Nighttime, almost. Yet wasn't tired, nor have I been for many years. I spend my days in a dreamy trance, letting the power of eternity seep into my home. It's a simple spell, one that I have maintained ever since I came here. I don't even need to think about it any more.
As the last bit of sun sank below the bamboo, I finally turned away from the window and padded down to Eirin's lab. Inside were hundreds of bottles, all filled with the strangest of things. Eirin tells me not to touch them. But they fascinate me, the fluffy powders and shimmering liquids.
What would happen if I tried this one? Or this?
No. I must do as Eirin says.
More than a thousand years ago, I had disobeyed her once. Only once.
It had started as a selfish whim, a forbidden experiment to see if I could control my power and put it into a tangible form. It should have ended with my loss of status and the subsequent elimination of my impurity. But they gave up trying to execute me when I didn't stay dead.
My powers tend to work a little too well sometimes. With Eirin's help, I had created an elixir of immortality…
Why was I here again?
I slowly turned to see Eirin standing behind me, her bow over her shoulder.
I wonder where she got it. She's had it ever since I existed, but no one on the moon made weapons like that anymore. Perhaps she kept it for sentimental reasons? My mentor has always been full of surprises…
Eirin was giving me a strange look. "Can I help you, Princess?" She tapped the bow. "I'll be outside for a few hours, so if you need me-"
"Don't go." Oh, yes. That was why I had come here.
"You'll go looking for Tewi?" She frowned, her dark gray eyes glinting with worry. "I can't let you, Kaguya. It's not safe."
"Please, Eirin? I haven't been outside in…" Days? Months? Years? I've never been good with keeping track.
My mentor smiled fleetingly. "A century, Princess."
"Oh." Had it really been that long? Well, I trusted Eirin's judgment more than my own. "So, can I go outside? Just for a little while?"
Several emotions warred on her face, eventually settling on resignation. "Very well.
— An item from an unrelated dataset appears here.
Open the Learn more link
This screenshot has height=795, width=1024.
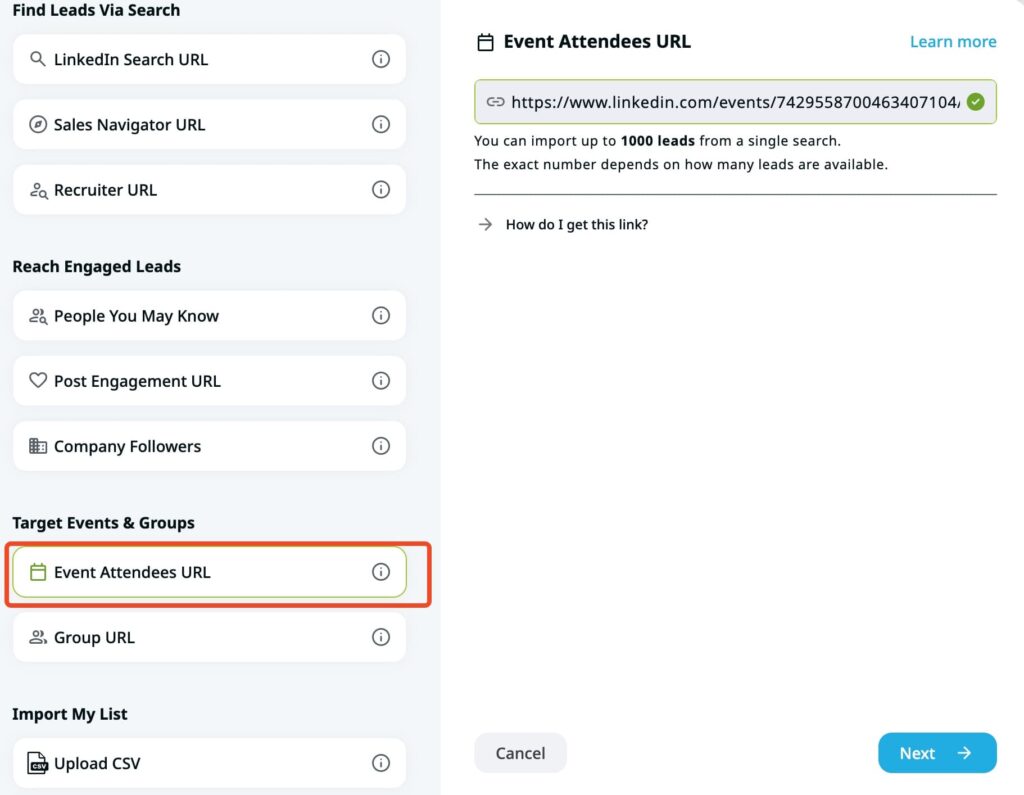(952, 42)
I suppose you can take care of yourself, after all. Be careful, though, understand?"
"Yes, Eirin." I brushed past her to get to the one door that led outside.
"Oh, and before you leave, take a knife to mark the bamboo. I don't want to have to go looking for you and Tewi."
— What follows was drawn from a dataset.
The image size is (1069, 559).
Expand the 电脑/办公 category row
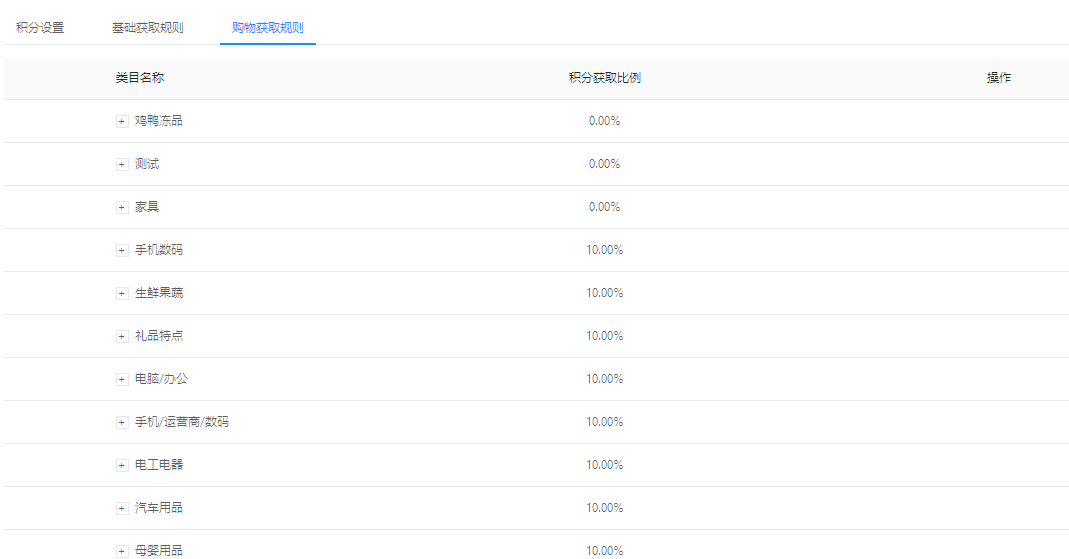(x=122, y=379)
I'll get lost anyway, of course. But that's okay, because I like wandering around when I get the chance.
Even after so many years on this earth, it still amazes me. The Lunarian landscape is pure but lifeless, just as I was so long ago. Now I am tainted with the stain of life and death, yet I live at Eientei, the house of eternity. A place held in complete stasis, where the lunar emissaries will never find me. Here nothing changes, and nothing ever will.
I do not change. I have never changed. I will never change. Such is the miracle of my power.
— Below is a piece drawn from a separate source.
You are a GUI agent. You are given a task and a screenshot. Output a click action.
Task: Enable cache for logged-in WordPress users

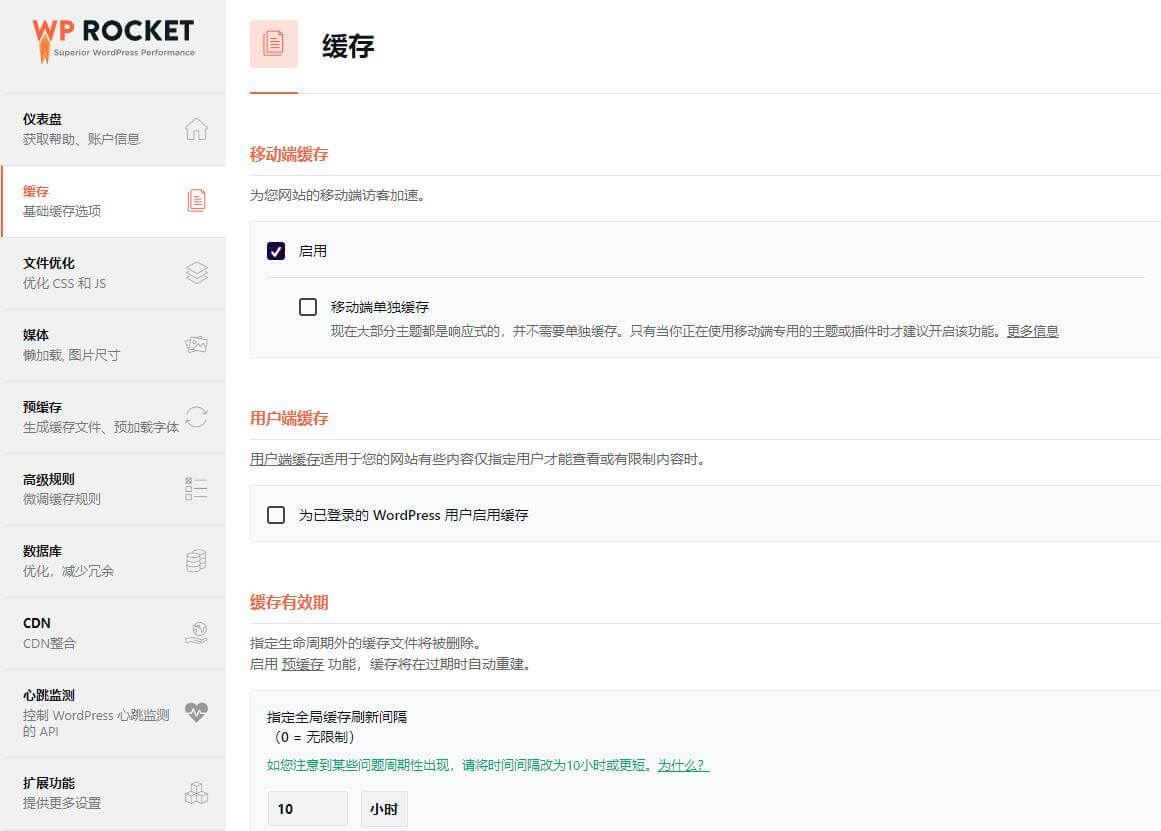(276, 515)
Sometimes I wonder if I've really left the moon at all…
A/N: For anyone who doesn't know, this is a revised version of the first chapter. Well, actually, Mokou's part is completely rewritten, but the events are pretty much the same. When I was rereading the original version, her part began to bug me, especially the annoying verbal tic I'd given the village girl. I also tried to make Mokou's narration a little more distinctive, at the cost of her sanity, apparently. Does she sound too much like Kaguya now? Hmmm…
I'd also considered eliminating the first-person POV like I did in my Azula stories, but since it's kind of essential to the point of the fic, I can't really do that.
And if none of the above made any sense to you, welcome, new reader! I hope you like my little story~!